Dave Cull received a paper from LGFA talking about the benefits of joining and he asked Graham Crombie (chairman of the holding company DCHL and DCT) what he thought about the paper. The new person in charge of DCC finances (David Tombs) asked the DCT Treasury manager Richard Davey what he thought. We don’t know what they thought because they were not prepared to tell us. But the paper by LGFA speaks for itself.

This paper says that the DCC has declined to join because of risks around a guarantee. These risks have been accepted by the Auditor-general who oversees the DCC books as having a contingent liability of zero, so that reason for not joining is just not credible.

It also says that if the DCC joined and had debt of $500 million, it would save itself over $1 million per year. As it happens, our debt has actually been around $600 million for over five years. And the projections into the next 10 years show an intention to increase our debt to $800 million and for it to remain at that level for the next 10 years.It is astounding that DCT have controlled our debt without even trying to join an organisation that could have saved us around $1.2 million a year.

And more astounding when we look at what they knew.DCHL shares the same six directors as DCT: Graham Crombie is chairman of both.

Since 2015 Linda Robertson has been on the board of DCT and also LGFA. Surely she could have told her fellow directors it was costing us millions not to join.
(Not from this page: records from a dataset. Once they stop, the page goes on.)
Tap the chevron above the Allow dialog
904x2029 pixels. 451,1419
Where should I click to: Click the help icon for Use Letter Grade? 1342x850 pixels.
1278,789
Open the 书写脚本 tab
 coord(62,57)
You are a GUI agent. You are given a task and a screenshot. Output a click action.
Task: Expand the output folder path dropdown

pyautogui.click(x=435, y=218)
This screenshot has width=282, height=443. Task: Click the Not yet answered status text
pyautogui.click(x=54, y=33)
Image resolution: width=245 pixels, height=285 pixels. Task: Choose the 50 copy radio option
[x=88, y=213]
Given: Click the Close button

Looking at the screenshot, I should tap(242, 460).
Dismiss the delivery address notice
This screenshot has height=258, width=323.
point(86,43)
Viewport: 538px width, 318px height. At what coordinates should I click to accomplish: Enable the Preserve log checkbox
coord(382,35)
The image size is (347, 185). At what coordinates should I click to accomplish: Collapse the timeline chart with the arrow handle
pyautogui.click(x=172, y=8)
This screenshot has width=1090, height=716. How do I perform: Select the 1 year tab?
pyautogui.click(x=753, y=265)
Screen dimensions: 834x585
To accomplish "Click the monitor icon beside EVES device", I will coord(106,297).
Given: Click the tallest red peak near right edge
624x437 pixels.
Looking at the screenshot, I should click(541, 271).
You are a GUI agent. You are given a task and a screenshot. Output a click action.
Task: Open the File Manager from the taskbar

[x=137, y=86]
LGFA put a graph in its annual report for 2016 comparing DCC interest rates with theirs unfavourably: the directors of DCT and the mayor should have noticed that.

And LGFA comes down each year "to provide market updates", during which time we could assume they would discuss the benefits of our joining. Yet there is nothing recorded as to what they have provided or in fact anything about the visits. We could have expected that these conversations would have traversed the position that of all the councils in NZ which have a credit rating, only Invercargill and Dunedin have not joined LGFA.

We might also expect our mayor (who has been vice-president of Local Government NZ before becoming president last year) to have known about the advantages from councils getting together and borrowing money at lower interest rates through LGFA.

And all the while DCHL has been reporting how well they are doing, and telling Council and the rest of us that they are doing a fabulous job monitoring DCT (effectively themselves).

If they believe their own publicity, how can we find them competent? If they do not believe it, how can we trust them?

Surely Dunedin deserves leaders who are actually minding our money  prudently.

If Rob Hamlin had not questioned the debt arrangements it seems likely that we would have continued to pay what will soon be $1.6 million per year too much for our debt.

We were all troubled that we could lose $1.5 million with Citifleet. This is more than four times as much and climbing.

The directors of DCT may as well put $3287 of our money through the shredder each and every day, or $23,076 each and every week.

Instead of paying too much interest on our debt they could have given 500 ratepayers free rates each year, which would have at least kept the money in Dunedin.

It will be interesting to see if the council is prepared to insist that the DCC join, now it seems that at least the mayor understands it is an issue.

And whether council is prepared to continue relying on the directors of DCT/DCHL for stewardship of our money, or if they are open to finding people who may be more capable of looking after our finances.

- Hilary Calvert is a former lawyer, politician and city councillor.